## DATA EXTRACTS
_ _ _ _

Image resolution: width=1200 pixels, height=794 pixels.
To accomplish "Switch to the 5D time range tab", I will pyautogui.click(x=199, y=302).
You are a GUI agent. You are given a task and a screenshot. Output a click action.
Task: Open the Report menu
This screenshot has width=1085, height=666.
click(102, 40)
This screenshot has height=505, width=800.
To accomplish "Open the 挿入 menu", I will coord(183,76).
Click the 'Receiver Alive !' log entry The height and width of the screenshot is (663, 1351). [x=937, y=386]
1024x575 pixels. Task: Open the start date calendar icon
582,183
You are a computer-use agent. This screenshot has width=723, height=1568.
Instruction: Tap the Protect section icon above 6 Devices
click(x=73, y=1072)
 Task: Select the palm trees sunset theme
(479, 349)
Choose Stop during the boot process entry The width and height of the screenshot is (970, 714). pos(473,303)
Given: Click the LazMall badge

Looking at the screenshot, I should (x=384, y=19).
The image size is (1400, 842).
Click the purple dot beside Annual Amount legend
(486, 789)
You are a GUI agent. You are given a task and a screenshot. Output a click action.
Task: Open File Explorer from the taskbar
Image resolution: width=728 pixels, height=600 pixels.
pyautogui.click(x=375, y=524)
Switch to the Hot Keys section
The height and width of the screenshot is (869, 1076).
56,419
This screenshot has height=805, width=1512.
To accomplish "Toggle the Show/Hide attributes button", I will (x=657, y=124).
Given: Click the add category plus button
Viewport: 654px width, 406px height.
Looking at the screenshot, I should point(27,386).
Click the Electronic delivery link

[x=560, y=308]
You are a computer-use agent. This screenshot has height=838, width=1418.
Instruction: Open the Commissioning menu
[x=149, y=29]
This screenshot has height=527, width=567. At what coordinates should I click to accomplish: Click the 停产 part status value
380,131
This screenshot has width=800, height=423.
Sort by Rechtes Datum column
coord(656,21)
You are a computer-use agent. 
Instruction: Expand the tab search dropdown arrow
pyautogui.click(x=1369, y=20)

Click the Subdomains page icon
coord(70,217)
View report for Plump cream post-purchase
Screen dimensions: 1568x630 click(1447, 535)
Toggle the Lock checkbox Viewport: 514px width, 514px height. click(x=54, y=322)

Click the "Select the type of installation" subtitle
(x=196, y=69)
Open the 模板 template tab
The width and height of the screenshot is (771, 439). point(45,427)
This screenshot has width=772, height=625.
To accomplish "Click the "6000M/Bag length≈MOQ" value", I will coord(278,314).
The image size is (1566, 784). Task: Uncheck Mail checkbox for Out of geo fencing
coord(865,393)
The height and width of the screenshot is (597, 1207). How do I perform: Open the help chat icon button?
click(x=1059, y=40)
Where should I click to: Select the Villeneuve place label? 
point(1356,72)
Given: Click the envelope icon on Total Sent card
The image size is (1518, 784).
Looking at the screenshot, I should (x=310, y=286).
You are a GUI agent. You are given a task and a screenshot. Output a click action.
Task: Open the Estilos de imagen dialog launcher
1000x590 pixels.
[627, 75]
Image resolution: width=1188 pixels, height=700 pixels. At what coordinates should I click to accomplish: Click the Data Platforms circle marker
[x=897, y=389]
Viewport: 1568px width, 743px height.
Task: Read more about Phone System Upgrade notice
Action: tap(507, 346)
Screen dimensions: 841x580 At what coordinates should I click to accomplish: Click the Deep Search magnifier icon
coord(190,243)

_ _ _ _

## EXERCISE REQUIREMENTS
The entire listing above should be returned exactly as written.

## WRITTEN RESPONSE
Image resolution: width=1200 pixels, height=794 pixels.
To accomplish "Switch to the 5D time range tab", I will pyautogui.click(x=199, y=302).
You are a GUI agent. You are given a task and a screenshot. Output a click action.
Task: Open the Report menu
This screenshot has width=1085, height=666.
click(102, 40)
This screenshot has height=505, width=800.
To accomplish "Open the 挿入 menu", I will coord(183,76).
Click the 'Receiver Alive !' log entry The height and width of the screenshot is (663, 1351). [x=937, y=386]
1024x575 pixels. Task: Open the start date calendar icon
582,183
You are a computer-use agent. This screenshot has width=723, height=1568.
Instruction: Tap the Protect section icon above 6 Devices
click(x=73, y=1072)
 Task: Select the palm trees sunset theme
(479, 349)
Choose Stop during the boot process entry The width and height of the screenshot is (970, 714). pos(473,303)
Given: Click the LazMall badge

Looking at the screenshot, I should (x=384, y=19).
The image size is (1400, 842).
Click the purple dot beside Annual Amount legend
(486, 789)
You are a GUI agent. You are given a task and a screenshot. Output a click action.
Task: Open File Explorer from the taskbar
Image resolution: width=728 pixels, height=600 pixels.
pyautogui.click(x=375, y=524)
Switch to the Hot Keys section
The height and width of the screenshot is (869, 1076).
56,419
This screenshot has height=805, width=1512.
To accomplish "Toggle the Show/Hide attributes button", I will (x=657, y=124).
Given: Click the add category plus button
Viewport: 654px width, 406px height.
Looking at the screenshot, I should point(27,386).
Click the Electronic delivery link

[x=560, y=308]
You are a computer-use agent. This screenshot has height=838, width=1418.
Instruction: Open the Commissioning menu
[x=149, y=29]
This screenshot has height=527, width=567. At what coordinates should I click to accomplish: Click the 停产 part status value
380,131
This screenshot has width=800, height=423.
Sort by Rechtes Datum column
coord(656,21)
You are a computer-use agent. 
Instruction: Expand the tab search dropdown arrow
pyautogui.click(x=1369, y=20)

Click the Subdomains page icon
coord(70,217)
View report for Plump cream post-purchase
Screen dimensions: 1568x630 click(1447, 535)
Toggle the Lock checkbox Viewport: 514px width, 514px height. click(x=54, y=322)

Click the "Select the type of installation" subtitle
(x=196, y=69)
Open the 模板 template tab
The width and height of the screenshot is (771, 439). point(45,427)
This screenshot has width=772, height=625.
To accomplish "Click the "6000M/Bag length≈MOQ" value", I will coord(278,314).
The image size is (1566, 784). Task: Uncheck Mail checkbox for Out of geo fencing
coord(865,393)
The height and width of the screenshot is (597, 1207). How do I perform: Open the help chat icon button?
click(x=1059, y=40)
Where should I click to: Select the Villeneuve place label? 
point(1356,72)
Given: Click the envelope icon on Total Sent card
The image size is (1518, 784).
Looking at the screenshot, I should (x=310, y=286).
You are a GUI agent. You are given a task and a screenshot. Output a click action.
Task: Open the Estilos de imagen dialog launcher
1000x590 pixels.
[627, 75]
Image resolution: width=1188 pixels, height=700 pixels. At what coordinates should I click to accomplish: Click the Data Platforms circle marker
[x=897, y=389]
Viewport: 1568px width, 743px height.
Task: Read more about Phone System Upgrade notice
Action: tap(507, 346)
Screen dimensions: 841x580 At what coordinates should I click to accomplish: Click the Deep Search magnifier icon
coord(190,243)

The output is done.